● **Document passage**
[Start of Attachment]

I have been trying to prove an inequality that I am not even sure if it is even true or not. However I am experiencing great difficulties with this proof. I have an intuition that it is true and have been trying to derive it but with no success. Here is the following set up:
$0 < x \leq y $
$0 < a \leq b $
From this I am trying to derive the following:
$|y-b|+|x-a| \leq |y-a| + |x-b|$
I have tried 'reverse engineering' and trying to come back to a statement that be easily derived from the initial set up but without success. After this I tried playing around with triangle inequalities but ended doing recursive steps in my solution attempts.
The inequality isn't random but some sort of "intuition" coming from that if we add the difference of the smaller numbers (x,a) to the difference of the bigger numbers (y,b) then this will be smaller than if we just pair them up the other way (y,a) and (x,b). Of course this intuition could be wrong.

[End of Attachment]

● **Information provided**
[Start of Attachment]

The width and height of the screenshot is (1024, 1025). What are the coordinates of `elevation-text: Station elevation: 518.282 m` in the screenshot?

[End of Attachment]
[Start of Attachment]

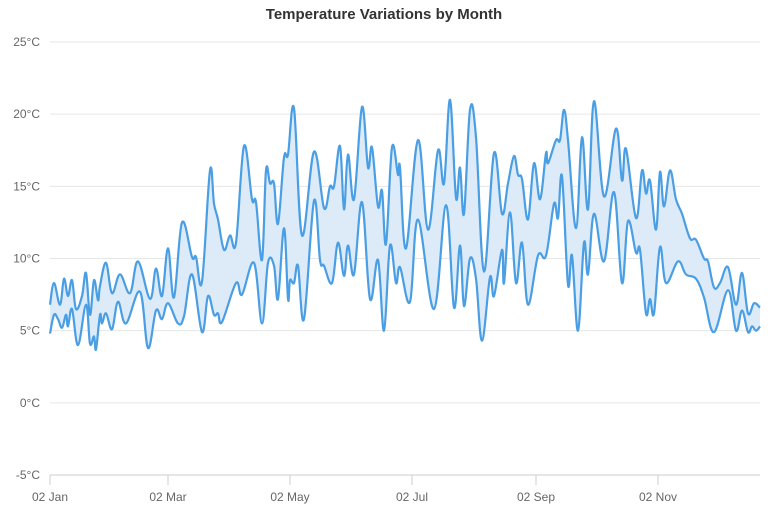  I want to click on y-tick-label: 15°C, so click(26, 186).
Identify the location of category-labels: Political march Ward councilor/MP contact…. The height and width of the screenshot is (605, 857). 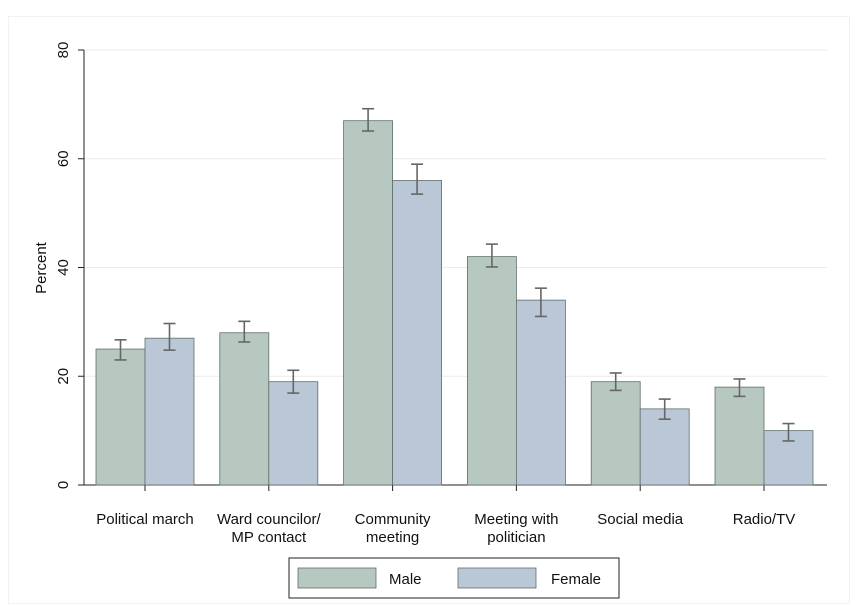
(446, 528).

[End of Attachment]

● **What to work on**
A. In the post about the inequality, what did the poster try after the "reverse engineering" attempt?
B. Continue the post about the inequality from its final sentence.

● **Outputs in order**
A. The poster tried playing around with triangle inequalities, but the attempts ended in recursive steps.

B.
Does anyone know if this is true and how would I work to prove it?
To prove/disprove $|y-b|+|x-a| \leq |y-a| + |x-b|$, we shall consider 6 cases.
These are the cases:
$$x\le y\le a\le b$$$$x\le a\le y\le b$$$$a\le x\le y\le b$$$$a\le x\le b\le y$$$$x\le a\le b\le y$$$$a\le b \le x \le y$$
For Case 1,
$|y-b|+|x-a|=b-y+a-x=(b-x)+(a-y)\le|y-a|+|x-b|$.
For Case 2,
$|y-b|+|x-a|=b-y+a-x=(b-x)+(a-y)=(b-x)-(y-a)\\=(b-x)-|y-a|\le|x-b|+|y-a|$.
May try case 3-6 on your own.